635966 – (CVE-2017-9432) <app-text/libstaroffice-0.0.4: Out of bounds write (CVE-2017-9432)

Bug 635966 (CVE-2017-9432) - <app-text/libstaroffice-0.0.4: Out of bounds write (CVE-2017-9432)

Summary: <app-text/libstaroffice-0.0.4: Out of bounds write (CVE-2017-9432)

Status:	RESOLVED FIXED

Alias:	CVE-2017-9432

Product:	Gentoo Security
Classification:	Unclassified
Component:	Vulnerabilities (show other bugs)
Hardware:	All Linux

Importance:	Normal trivial (vote)
Assignee:	Gentoo Security

URL:
Whiteboard:	~2 [noglsa cve]
Keywords:

Depends on:
Blocks:

Reported:	2017-10-31 00:54 UTC by GLSAMaker/CVETool Bot
Modified:	2017-11-11 02:38 UTC (History)
CC List:	1 user (show)

See Also:
Package list:
Runtime testing required:	---

Attachments
Add an attachment (proposed patch, testcase, etc.)

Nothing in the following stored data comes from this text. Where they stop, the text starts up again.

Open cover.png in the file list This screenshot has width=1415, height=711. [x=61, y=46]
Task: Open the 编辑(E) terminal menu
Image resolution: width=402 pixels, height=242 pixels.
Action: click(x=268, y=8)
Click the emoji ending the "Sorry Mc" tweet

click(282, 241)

Note You need to log in before you can comment on or make changes to this bug.

Description GLSAMaker/CVETool Bot gentoo-dev

2017-10-31 00:54:46 UTC

CVE-2017-9432 (http://nvd.nist.gov/nvd.cfm?cvename=CVE-2017-9432):
  Document Liberation Project libstaroffice before 2017-04-07 has an
  out-of-bounds write caused by a stack-based buffer overflow related to the
  DatabaseName::read function in lib/StarWriterStruct.cxx.

Comment 1 Christopher Díaz Riveros (RETIRED) gentoo-dev

2017-10-31 00:55:36 UTC

@Maintainers could you please let us know if we are affected? 

Thank you

Comment 2 Andreas Sturmlechner gentoo-dev

2017-11-10 19:44:22 UTC

From your $URL:

"versions up to (including) 0.0.3"

This version was never stable and is not in tree anymore.

Comment 3 Christopher Díaz Riveros (RETIRED) gentoo-dev

2017-11-11 02:38:12 UTC

(In reply to Andreas Sturmlechner from comment #2)
> From your $URL:
> 
> "versions up to (including) 0.0.3"
> 
> This version was never stable and is not in tree anymore.

Yes, that's why the ~2:

>Package that never had an affected version stable


Thank you, closing as RESOLVED since 0.0.3 is no longer in tree.